Nel 2011 Moody’s contribuì in modo decisivo – con Standard & Poor’s – a una crisi politica epocale in Italia: venerdì sera l’annuncio – a suo modo storico – di una promozione dello stesso rating dell’Italia ha faticato ad affacciarsi su home e prime pagine. E un Paese come la Francia può ignorare il bombardamento di declassamenti decisi dalle diverse agenzie per l’avvitamento della sua crisi politico-finanziaria (prevedibilmente resterà sorda anche l’Ue che invece condannò l’Italia a una dura austerity).
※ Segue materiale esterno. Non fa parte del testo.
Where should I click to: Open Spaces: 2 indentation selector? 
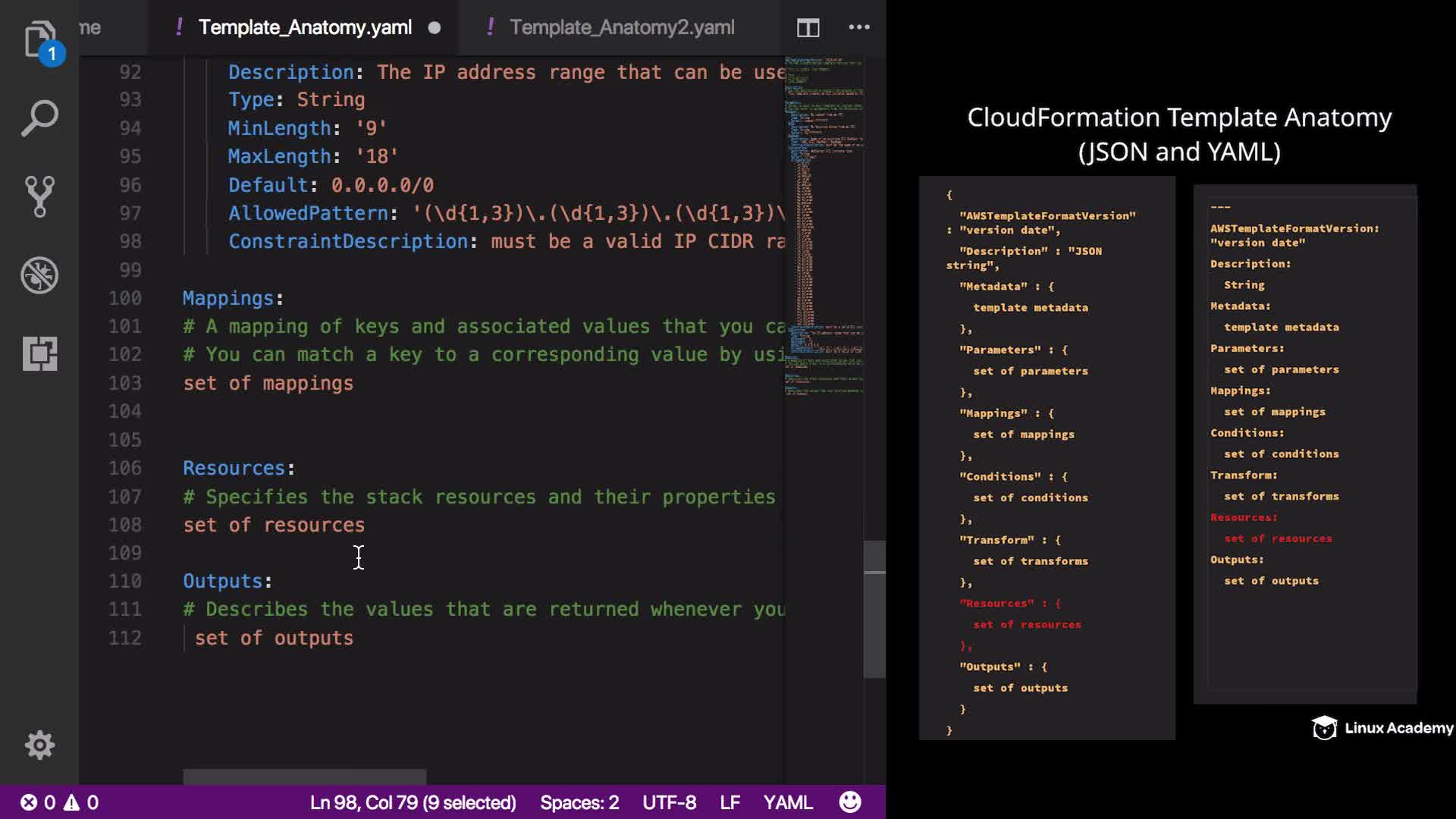pyautogui.click(x=579, y=802)
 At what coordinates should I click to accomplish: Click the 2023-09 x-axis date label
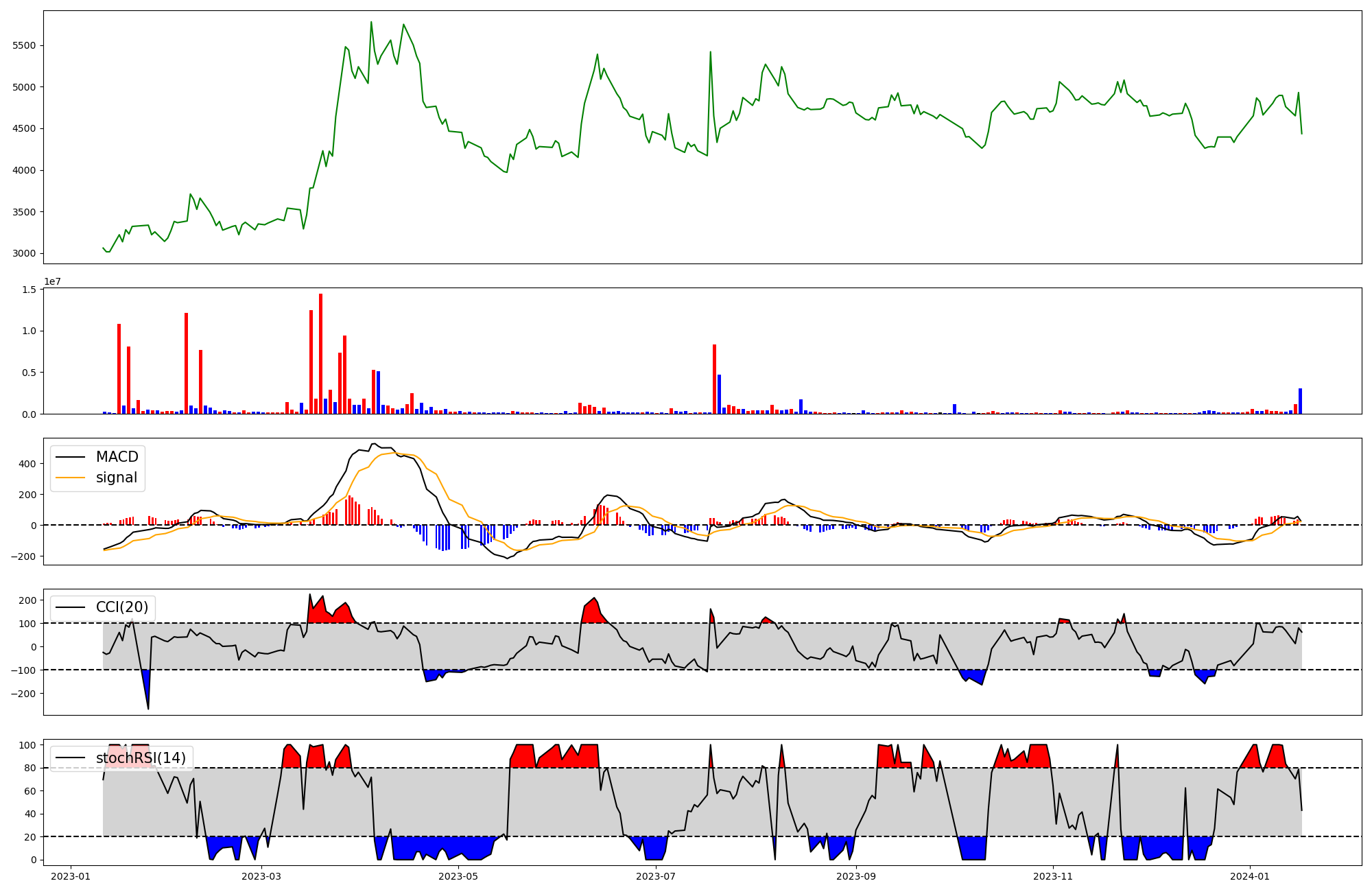point(856,876)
Eppure le Tre Sorelle di Wall Street non sono cambiate dai favolosi anni ’90 del secolo scorso, piuttosto che dal gravissimo incidente di percorso del crollo di Wall Street nel 2008.

Erano allora e sono ora agenzie a proprietà privata, caratterizzate da evidenti conflitti d’interesse con i mercati – e spesso con gli Stati – di cui sono state a lungo considerate giudici finanziari inflessibili e insindacabili: tanto che le loro pronunce sono finite incorporate anche in alcune regolamentazioni internazionali (la stessa logica dei parametri di Maastricht nell’unione monetaria Ue discende dall’egemonia tecno-finanziaria dell’ultimo trentennio).
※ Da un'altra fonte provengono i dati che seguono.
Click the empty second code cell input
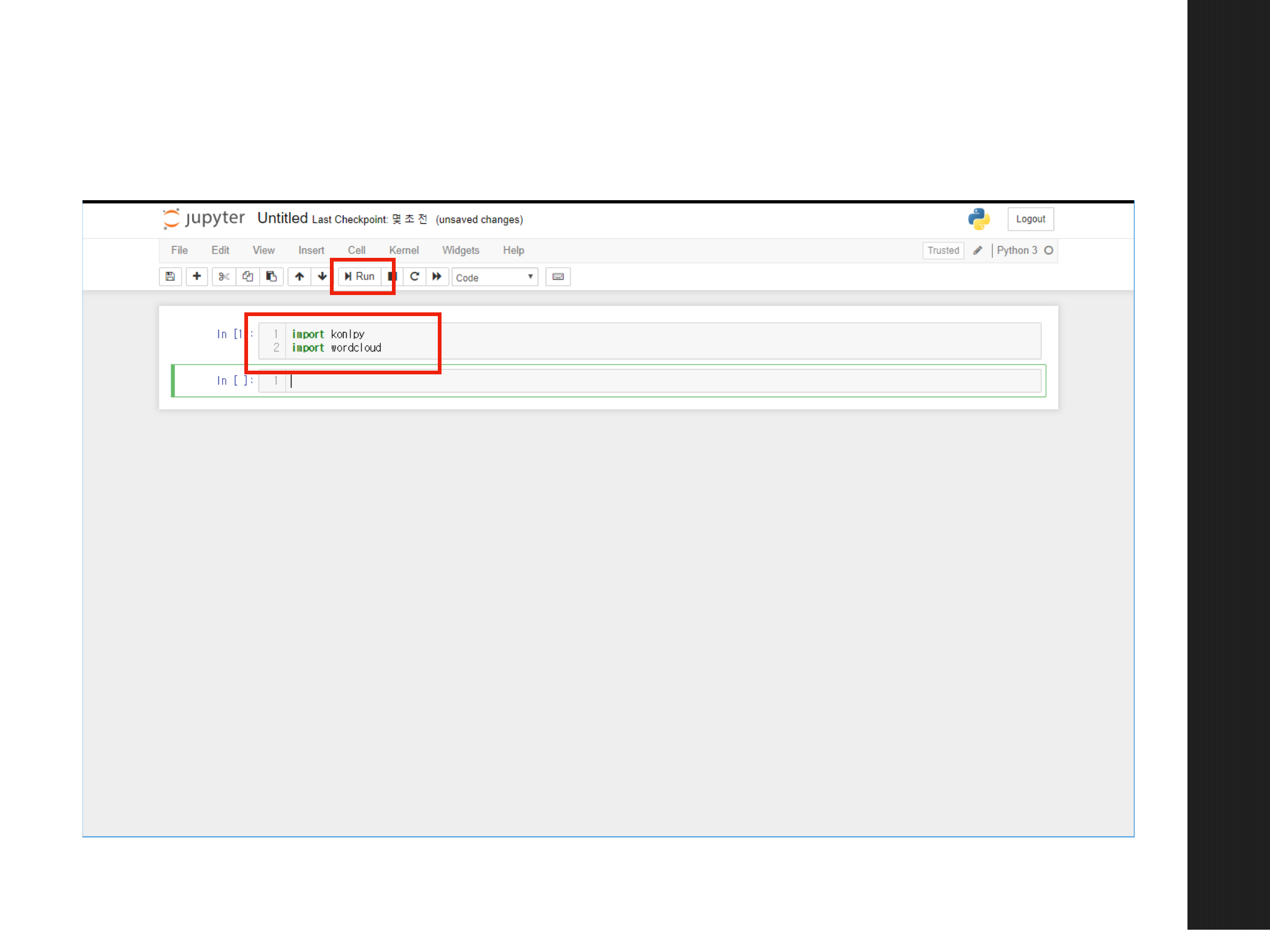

Forse non è un caso che la ripresa di ruolo della politica nella globalizzazione della finanza e della tecnologia – nel sisma geopolitico avviato dalla pandemia e continuato dalle guerre – sia accompagnato da momenti di ridiscussione su chi garantisce cosa e come. Su quali conflitti d’interesse, vecchi e nuovi, minaccino davvero le democrazie occidentali. Conflitti sempre e ovunque ineliminabili, ma sempre e ovunque individuabili e contrastabili.